* BEGIN Input for this task *

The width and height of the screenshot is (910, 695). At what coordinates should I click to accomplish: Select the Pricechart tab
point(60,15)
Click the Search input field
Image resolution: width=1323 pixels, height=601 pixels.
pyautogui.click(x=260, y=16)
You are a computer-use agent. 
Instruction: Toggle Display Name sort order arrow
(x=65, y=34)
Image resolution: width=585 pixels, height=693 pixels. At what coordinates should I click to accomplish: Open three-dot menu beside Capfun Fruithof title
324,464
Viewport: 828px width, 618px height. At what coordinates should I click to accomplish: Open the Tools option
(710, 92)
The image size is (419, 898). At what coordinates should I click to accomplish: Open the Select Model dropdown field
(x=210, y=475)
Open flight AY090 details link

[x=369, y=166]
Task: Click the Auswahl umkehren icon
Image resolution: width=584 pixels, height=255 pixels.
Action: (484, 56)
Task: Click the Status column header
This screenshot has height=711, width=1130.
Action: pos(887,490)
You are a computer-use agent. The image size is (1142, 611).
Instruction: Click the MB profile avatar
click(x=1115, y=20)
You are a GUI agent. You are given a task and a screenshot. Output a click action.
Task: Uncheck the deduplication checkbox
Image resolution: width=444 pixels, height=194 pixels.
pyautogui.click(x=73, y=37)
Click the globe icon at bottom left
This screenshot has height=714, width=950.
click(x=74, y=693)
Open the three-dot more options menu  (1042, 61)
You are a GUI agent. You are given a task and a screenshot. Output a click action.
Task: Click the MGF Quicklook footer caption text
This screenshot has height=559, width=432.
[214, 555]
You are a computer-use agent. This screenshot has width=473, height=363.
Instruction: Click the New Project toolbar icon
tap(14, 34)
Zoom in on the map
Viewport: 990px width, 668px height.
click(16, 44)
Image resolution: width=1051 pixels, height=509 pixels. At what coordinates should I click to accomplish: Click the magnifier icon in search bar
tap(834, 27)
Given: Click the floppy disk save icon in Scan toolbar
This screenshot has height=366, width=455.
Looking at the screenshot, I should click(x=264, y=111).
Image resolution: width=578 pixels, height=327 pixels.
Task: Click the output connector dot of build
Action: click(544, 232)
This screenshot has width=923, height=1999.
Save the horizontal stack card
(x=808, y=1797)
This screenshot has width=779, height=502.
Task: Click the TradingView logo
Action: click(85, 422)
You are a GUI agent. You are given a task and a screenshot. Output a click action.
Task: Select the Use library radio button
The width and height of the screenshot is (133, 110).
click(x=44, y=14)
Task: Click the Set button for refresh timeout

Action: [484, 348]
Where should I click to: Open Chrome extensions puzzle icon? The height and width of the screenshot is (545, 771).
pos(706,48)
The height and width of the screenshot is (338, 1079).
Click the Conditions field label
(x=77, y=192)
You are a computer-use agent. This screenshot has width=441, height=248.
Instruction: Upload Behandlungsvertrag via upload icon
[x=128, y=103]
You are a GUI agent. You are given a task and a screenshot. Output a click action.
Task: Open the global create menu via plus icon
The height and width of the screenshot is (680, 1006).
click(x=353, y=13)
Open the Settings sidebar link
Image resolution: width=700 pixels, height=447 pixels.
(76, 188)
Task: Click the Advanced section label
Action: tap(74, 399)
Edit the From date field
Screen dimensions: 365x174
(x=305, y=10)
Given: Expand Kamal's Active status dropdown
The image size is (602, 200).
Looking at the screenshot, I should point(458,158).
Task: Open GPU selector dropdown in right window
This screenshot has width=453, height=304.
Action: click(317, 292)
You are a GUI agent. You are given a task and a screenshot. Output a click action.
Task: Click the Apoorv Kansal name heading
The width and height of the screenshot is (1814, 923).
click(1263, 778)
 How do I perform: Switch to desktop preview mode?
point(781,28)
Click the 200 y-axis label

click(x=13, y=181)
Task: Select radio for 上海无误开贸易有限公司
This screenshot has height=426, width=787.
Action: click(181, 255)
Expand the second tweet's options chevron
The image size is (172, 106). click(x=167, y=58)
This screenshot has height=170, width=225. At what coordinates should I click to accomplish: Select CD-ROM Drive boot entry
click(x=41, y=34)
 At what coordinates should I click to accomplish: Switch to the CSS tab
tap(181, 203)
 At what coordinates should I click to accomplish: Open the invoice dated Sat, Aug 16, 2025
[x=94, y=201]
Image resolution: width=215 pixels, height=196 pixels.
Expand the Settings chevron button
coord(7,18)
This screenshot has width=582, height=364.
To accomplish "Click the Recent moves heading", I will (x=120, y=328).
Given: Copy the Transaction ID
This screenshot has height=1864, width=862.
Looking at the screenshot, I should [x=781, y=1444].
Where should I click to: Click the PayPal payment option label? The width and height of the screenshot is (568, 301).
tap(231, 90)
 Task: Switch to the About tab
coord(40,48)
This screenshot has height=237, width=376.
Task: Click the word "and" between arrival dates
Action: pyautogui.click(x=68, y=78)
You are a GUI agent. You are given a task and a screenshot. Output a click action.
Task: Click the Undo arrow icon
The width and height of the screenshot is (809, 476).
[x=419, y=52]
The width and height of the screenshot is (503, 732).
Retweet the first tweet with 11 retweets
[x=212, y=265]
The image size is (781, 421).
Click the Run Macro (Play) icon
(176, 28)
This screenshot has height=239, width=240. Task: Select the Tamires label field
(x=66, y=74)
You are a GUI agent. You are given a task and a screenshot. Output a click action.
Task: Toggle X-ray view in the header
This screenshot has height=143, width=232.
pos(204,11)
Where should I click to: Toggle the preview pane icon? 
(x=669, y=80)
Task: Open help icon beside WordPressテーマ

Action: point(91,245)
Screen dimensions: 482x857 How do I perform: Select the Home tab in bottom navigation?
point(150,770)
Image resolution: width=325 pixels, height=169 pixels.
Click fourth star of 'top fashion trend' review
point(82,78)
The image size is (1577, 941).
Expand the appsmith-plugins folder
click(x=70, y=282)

* END Input for this task *

> [Objective]
Copy the listing verbatim, from the line with "Task: Select radio for 上海无误开贸易有限公司" to the line with "[x=419, y=52]", both of those lines included.

> [Written response]
Task: Select radio for 上海无误开贸易有限公司
This screenshot has height=426, width=787.
Action: click(181, 255)
Expand the second tweet's options chevron
The image size is (172, 106). click(x=167, y=58)
This screenshot has height=170, width=225. At what coordinates should I click to accomplish: Select CD-ROM Drive boot entry
click(x=41, y=34)
 At what coordinates should I click to accomplish: Switch to the CSS tab
tap(181, 203)
 At what coordinates should I click to accomplish: Open the invoice dated Sat, Aug 16, 2025
[x=94, y=201]
Image resolution: width=215 pixels, height=196 pixels.
Expand the Settings chevron button
coord(7,18)
This screenshot has width=582, height=364.
To accomplish "Click the Recent moves heading", I will (x=120, y=328).
Given: Copy the Transaction ID
This screenshot has height=1864, width=862.
Looking at the screenshot, I should [x=781, y=1444].
Where should I click to: Click the PayPal payment option label? The width and height of the screenshot is (568, 301).
tap(231, 90)
 Task: Switch to the About tab
coord(40,48)
This screenshot has height=237, width=376.
Task: Click the word "and" between arrival dates
Action: pyautogui.click(x=68, y=78)
You are a GUI agent. You are given a task and a screenshot. Output a click action.
Task: Click the Undo arrow icon
The width and height of the screenshot is (809, 476).
[x=419, y=52]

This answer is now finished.